Dataset entries:
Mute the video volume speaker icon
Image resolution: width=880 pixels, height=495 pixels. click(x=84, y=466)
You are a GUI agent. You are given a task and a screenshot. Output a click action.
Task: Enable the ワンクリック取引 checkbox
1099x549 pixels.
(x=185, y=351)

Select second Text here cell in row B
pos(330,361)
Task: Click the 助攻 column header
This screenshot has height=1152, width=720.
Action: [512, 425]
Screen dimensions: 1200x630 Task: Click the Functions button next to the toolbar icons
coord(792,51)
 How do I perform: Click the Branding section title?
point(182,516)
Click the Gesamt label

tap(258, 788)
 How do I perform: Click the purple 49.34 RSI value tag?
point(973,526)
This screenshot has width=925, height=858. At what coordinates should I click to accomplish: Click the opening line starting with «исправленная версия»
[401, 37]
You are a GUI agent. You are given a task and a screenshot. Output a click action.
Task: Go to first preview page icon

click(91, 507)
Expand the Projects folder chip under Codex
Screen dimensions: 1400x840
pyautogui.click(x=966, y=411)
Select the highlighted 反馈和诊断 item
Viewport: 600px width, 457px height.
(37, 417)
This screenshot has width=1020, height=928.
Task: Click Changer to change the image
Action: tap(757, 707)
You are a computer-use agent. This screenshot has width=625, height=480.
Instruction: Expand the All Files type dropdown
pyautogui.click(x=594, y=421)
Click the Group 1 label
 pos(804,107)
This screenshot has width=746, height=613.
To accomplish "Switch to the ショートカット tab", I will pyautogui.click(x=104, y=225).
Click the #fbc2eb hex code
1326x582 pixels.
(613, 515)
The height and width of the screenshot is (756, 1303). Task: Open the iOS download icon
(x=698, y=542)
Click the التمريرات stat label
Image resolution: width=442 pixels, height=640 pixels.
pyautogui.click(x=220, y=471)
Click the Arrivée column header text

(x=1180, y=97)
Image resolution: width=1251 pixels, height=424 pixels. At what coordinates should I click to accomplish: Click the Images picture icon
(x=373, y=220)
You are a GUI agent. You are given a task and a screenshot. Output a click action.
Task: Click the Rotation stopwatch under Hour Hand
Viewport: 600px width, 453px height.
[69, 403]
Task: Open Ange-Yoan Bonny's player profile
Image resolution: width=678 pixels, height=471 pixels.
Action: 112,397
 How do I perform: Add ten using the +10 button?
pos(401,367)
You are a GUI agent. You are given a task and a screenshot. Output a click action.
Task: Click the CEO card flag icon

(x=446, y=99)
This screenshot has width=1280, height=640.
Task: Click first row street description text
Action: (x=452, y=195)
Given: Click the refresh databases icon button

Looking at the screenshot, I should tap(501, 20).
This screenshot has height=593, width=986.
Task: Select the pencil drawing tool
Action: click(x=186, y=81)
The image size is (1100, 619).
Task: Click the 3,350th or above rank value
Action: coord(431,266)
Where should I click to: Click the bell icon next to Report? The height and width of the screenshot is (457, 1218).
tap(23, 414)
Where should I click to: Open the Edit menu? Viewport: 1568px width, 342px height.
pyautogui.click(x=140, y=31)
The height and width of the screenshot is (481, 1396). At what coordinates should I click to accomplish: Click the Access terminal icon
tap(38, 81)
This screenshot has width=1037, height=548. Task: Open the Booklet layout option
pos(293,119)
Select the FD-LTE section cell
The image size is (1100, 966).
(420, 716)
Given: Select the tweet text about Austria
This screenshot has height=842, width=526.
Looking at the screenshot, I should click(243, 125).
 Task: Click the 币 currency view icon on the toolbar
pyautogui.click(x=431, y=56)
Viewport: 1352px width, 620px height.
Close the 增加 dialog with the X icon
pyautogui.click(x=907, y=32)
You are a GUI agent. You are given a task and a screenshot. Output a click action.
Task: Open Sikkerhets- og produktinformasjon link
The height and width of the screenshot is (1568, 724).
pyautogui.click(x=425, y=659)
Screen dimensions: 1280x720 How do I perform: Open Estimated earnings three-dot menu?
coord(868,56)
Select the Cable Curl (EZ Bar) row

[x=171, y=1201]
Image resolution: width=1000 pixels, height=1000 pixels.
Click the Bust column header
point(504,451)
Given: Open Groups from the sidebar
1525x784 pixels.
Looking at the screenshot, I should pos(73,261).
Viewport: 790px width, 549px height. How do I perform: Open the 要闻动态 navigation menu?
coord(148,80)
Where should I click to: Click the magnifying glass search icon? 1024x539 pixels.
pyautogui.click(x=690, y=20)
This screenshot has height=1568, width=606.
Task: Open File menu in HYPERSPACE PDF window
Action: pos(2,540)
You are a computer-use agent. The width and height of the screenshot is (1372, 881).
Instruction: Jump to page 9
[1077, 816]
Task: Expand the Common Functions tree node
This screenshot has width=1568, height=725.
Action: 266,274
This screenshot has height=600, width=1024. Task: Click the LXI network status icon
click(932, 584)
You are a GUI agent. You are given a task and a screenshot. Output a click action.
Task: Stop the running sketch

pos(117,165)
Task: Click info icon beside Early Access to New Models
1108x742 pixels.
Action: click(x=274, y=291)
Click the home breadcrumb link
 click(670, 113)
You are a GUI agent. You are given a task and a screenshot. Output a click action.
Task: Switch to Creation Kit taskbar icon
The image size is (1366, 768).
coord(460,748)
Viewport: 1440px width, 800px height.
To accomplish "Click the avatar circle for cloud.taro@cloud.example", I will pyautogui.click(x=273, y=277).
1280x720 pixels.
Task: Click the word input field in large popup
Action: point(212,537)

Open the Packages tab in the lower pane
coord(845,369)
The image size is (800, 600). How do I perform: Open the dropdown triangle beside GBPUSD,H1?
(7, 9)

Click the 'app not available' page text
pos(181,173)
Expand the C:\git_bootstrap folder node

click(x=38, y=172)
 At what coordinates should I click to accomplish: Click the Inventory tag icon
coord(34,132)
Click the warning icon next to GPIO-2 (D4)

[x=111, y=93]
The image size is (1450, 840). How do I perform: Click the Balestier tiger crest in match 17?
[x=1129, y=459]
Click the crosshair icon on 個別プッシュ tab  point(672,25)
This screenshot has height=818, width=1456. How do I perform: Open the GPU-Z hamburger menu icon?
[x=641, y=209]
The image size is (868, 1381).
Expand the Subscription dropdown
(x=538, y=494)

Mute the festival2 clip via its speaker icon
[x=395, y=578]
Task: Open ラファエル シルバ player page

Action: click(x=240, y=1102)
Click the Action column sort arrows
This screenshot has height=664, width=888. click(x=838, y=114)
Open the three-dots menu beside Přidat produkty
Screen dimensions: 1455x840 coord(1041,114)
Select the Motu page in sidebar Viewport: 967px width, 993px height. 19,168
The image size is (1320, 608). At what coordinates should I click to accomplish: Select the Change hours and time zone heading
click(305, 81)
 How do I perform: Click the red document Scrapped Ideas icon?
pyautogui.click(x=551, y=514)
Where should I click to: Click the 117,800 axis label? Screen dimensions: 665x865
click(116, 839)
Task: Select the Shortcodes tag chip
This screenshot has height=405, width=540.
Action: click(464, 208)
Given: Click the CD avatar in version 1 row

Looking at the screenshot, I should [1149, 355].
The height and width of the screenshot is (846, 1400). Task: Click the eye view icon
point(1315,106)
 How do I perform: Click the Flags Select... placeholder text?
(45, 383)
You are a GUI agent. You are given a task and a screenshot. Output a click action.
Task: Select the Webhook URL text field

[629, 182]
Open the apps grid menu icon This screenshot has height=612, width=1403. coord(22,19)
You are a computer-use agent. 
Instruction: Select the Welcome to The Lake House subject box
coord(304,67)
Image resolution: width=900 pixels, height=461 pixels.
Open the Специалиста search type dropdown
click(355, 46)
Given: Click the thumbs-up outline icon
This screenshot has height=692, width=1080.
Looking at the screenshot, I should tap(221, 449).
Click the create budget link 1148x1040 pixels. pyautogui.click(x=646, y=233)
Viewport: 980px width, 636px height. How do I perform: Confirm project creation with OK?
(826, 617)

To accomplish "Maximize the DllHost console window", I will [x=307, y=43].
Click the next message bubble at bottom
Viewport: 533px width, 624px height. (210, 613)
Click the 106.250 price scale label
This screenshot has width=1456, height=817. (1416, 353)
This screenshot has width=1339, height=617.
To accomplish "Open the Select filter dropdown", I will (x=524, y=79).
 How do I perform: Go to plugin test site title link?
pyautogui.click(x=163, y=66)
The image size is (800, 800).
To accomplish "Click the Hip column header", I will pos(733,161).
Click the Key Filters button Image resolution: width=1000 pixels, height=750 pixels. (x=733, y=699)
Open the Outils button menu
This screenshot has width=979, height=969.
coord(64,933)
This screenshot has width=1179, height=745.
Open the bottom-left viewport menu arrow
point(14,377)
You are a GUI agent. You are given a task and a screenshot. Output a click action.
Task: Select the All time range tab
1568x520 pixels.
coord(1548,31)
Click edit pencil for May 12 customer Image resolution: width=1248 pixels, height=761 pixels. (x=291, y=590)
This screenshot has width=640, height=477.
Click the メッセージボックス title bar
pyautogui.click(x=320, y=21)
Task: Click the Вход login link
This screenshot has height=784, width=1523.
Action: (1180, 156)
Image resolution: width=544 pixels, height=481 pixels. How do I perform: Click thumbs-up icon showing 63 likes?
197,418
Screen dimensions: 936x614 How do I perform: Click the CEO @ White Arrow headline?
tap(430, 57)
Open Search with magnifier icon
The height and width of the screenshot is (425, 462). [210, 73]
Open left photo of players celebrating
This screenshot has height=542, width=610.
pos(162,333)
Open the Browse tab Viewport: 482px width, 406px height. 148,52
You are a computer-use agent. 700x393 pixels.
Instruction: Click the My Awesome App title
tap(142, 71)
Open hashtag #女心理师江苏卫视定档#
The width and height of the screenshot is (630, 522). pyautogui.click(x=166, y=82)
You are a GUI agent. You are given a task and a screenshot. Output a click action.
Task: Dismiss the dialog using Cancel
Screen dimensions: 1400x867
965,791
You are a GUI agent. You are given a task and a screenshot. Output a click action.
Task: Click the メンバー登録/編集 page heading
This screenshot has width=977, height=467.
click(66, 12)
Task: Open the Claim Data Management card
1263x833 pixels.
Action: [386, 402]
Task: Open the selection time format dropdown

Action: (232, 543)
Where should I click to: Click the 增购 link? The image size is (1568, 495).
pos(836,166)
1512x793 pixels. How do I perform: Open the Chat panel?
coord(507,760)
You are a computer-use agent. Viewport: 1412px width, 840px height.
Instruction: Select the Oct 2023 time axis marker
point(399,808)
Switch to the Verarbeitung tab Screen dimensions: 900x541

— Prompt —
Would you output the lines from the one that contains "Task: Open the selection time format dropdown" to the end of the data, both ends included, exactly as they appear?

— Task output —
Task: Open the selection time format dropdown

Action: (232, 543)
Where should I click to: Click the 增购 link? The image size is (1568, 495).
pos(836,166)
1512x793 pixels. How do I perform: Open the Chat panel?
coord(507,760)
You are a computer-use agent. Viewport: 1412px width, 840px height.
Instruction: Select the Oct 2023 time axis marker
point(399,808)
Switch to the Verarbeitung tab Screen dimensions: 900x541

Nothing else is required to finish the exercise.